▶ _The problem_
The answer must be every line of the data that holds the word "calendar".

▶ _Information_
========================================

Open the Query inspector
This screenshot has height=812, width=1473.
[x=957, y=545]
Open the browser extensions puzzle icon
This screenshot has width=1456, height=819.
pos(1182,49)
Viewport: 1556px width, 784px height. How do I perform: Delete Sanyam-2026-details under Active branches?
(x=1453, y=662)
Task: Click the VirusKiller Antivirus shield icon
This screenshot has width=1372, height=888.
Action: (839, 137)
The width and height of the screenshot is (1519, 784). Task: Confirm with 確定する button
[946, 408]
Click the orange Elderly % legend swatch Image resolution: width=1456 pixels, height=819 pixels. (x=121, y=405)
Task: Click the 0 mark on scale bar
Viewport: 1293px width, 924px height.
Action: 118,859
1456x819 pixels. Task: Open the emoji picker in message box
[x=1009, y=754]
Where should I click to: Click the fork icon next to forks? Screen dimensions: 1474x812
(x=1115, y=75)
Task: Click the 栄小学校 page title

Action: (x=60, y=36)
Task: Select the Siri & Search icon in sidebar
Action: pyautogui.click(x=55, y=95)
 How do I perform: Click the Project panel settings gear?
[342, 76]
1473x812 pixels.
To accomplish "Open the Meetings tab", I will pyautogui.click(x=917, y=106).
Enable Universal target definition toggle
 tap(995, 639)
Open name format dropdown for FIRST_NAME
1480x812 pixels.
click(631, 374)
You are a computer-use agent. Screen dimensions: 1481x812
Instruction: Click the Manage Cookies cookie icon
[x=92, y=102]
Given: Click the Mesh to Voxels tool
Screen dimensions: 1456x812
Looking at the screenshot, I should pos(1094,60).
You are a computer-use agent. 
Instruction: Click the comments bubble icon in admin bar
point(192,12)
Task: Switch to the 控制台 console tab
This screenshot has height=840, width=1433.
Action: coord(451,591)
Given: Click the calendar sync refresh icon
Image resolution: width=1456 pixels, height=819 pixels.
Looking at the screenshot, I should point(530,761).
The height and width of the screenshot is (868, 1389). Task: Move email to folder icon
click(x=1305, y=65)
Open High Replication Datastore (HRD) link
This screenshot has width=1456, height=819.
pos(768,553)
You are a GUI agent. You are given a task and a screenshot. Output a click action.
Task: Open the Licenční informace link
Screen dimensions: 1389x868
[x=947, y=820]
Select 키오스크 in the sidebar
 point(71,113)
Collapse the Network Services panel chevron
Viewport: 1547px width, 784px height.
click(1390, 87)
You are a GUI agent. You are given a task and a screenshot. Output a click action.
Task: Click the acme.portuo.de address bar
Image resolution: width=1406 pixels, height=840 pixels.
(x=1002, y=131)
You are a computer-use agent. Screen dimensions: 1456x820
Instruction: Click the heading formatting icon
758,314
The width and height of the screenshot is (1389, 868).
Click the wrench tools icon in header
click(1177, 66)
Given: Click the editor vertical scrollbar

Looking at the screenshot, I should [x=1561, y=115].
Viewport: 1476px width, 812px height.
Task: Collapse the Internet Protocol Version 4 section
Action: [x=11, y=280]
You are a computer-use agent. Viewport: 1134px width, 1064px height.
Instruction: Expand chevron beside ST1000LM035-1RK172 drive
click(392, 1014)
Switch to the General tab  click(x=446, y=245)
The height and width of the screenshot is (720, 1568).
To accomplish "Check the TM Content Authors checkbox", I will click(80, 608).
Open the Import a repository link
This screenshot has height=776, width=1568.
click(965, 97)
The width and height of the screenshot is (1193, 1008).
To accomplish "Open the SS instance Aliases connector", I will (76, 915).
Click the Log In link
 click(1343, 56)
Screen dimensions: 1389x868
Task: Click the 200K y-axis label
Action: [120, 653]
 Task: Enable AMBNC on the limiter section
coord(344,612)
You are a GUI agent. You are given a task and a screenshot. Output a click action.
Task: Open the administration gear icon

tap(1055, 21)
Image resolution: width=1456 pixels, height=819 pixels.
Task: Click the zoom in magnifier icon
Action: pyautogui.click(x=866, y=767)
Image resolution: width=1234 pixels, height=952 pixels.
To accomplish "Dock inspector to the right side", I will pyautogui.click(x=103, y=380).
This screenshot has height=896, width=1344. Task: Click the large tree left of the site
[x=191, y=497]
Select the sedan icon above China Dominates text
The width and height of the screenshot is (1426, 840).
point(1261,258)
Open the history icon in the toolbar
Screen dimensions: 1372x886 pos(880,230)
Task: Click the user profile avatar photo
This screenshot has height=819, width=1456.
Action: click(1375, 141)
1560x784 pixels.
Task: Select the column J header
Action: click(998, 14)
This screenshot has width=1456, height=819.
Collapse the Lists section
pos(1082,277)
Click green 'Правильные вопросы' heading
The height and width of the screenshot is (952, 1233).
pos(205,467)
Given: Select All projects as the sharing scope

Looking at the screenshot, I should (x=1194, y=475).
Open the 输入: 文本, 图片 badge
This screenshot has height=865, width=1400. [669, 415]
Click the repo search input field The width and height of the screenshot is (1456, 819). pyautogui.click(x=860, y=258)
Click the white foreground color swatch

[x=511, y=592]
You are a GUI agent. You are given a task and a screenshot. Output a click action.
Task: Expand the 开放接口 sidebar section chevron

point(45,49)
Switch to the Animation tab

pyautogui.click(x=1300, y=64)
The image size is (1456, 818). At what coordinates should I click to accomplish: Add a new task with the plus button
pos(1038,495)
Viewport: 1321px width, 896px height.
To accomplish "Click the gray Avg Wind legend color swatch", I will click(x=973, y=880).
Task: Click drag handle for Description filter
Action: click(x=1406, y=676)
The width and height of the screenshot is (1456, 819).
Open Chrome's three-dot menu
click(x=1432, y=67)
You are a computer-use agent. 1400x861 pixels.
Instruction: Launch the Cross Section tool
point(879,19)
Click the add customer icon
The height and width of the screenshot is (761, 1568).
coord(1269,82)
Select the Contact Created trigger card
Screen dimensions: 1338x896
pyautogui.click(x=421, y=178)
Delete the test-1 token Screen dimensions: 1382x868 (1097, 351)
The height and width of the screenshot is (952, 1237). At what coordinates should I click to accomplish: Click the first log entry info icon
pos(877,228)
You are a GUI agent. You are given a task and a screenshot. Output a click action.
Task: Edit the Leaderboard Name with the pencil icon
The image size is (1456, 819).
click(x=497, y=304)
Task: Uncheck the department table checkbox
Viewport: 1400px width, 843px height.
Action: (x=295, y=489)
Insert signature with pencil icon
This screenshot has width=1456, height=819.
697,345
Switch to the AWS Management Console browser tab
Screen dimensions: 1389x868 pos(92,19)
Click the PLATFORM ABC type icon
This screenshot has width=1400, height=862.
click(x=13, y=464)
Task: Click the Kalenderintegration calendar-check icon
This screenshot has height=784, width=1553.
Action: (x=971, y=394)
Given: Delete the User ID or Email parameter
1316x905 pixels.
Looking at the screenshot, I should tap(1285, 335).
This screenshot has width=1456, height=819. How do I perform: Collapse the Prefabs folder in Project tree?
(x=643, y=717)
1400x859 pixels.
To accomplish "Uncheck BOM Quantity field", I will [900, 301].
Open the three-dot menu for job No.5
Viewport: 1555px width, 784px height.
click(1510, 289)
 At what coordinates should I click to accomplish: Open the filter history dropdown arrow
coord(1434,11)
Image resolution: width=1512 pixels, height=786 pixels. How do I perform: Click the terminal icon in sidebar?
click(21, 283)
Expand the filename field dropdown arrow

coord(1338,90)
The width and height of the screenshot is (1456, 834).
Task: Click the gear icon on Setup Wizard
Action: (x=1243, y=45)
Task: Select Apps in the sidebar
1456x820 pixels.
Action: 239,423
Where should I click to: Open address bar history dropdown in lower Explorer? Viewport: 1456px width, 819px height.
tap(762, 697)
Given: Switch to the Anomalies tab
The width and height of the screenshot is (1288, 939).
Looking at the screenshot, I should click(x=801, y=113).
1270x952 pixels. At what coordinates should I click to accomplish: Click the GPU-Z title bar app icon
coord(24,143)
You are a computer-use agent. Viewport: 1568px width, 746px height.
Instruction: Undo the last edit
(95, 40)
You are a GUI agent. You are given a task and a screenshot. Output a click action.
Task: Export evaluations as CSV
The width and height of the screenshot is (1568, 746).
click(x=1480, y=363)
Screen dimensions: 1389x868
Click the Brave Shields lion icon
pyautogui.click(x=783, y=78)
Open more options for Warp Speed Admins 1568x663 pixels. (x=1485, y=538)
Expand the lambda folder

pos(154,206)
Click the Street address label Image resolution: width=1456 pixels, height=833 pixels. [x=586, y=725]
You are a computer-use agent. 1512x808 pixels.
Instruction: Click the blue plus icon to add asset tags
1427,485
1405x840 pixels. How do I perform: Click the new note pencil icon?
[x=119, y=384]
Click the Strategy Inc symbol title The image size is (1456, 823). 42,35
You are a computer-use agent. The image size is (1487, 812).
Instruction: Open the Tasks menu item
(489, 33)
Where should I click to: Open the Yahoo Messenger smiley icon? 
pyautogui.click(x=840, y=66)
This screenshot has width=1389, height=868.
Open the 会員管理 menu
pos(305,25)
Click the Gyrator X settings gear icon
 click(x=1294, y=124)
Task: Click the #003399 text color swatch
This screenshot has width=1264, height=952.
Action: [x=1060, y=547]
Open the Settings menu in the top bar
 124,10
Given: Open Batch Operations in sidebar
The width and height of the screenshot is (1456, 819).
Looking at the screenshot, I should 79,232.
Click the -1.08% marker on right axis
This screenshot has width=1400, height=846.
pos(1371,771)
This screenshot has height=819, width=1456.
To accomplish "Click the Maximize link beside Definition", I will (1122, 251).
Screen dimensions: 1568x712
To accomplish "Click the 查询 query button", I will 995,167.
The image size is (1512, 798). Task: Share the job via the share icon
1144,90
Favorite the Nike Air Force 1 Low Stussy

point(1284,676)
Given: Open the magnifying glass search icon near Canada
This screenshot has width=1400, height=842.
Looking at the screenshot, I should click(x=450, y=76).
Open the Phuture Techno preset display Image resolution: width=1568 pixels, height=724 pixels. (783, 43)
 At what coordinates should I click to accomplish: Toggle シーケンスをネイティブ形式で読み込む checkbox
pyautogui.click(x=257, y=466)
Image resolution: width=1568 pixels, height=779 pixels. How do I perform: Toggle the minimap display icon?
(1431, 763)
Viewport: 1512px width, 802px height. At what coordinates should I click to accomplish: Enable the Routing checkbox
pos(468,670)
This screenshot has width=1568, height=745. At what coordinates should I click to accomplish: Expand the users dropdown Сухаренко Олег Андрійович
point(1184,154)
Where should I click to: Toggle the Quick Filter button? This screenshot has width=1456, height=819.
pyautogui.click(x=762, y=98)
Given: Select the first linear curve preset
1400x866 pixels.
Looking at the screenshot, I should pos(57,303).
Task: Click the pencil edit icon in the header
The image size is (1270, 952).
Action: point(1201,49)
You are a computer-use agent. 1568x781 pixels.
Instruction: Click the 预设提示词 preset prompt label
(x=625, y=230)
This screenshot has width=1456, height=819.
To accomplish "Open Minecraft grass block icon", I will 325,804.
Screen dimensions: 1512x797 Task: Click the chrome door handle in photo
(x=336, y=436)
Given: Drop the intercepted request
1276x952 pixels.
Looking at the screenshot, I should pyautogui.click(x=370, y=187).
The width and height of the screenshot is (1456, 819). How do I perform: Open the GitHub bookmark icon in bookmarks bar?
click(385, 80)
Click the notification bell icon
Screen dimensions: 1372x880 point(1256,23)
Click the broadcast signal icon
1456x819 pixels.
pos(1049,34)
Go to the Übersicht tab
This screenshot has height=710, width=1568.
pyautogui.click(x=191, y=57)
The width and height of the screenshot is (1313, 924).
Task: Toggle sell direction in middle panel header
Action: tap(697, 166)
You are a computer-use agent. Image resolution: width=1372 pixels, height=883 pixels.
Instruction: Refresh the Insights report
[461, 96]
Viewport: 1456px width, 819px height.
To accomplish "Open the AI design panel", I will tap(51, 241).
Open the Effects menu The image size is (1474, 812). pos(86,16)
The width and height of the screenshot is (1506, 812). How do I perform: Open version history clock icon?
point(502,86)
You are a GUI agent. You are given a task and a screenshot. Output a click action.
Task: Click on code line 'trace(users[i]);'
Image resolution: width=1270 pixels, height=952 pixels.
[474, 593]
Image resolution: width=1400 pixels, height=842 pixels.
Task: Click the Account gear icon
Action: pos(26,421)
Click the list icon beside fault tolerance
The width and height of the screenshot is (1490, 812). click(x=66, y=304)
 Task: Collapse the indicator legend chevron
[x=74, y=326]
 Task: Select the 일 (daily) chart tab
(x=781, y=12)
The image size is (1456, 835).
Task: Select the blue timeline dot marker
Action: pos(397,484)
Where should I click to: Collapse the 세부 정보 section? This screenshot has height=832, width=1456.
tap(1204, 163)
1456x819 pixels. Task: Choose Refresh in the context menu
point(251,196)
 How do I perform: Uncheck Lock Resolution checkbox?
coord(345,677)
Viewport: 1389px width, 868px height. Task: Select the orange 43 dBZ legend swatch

========================================

▶ _Response_
Given: Click the calendar sync refresh icon
Task: Click the Kalenderintegration calendar-check icon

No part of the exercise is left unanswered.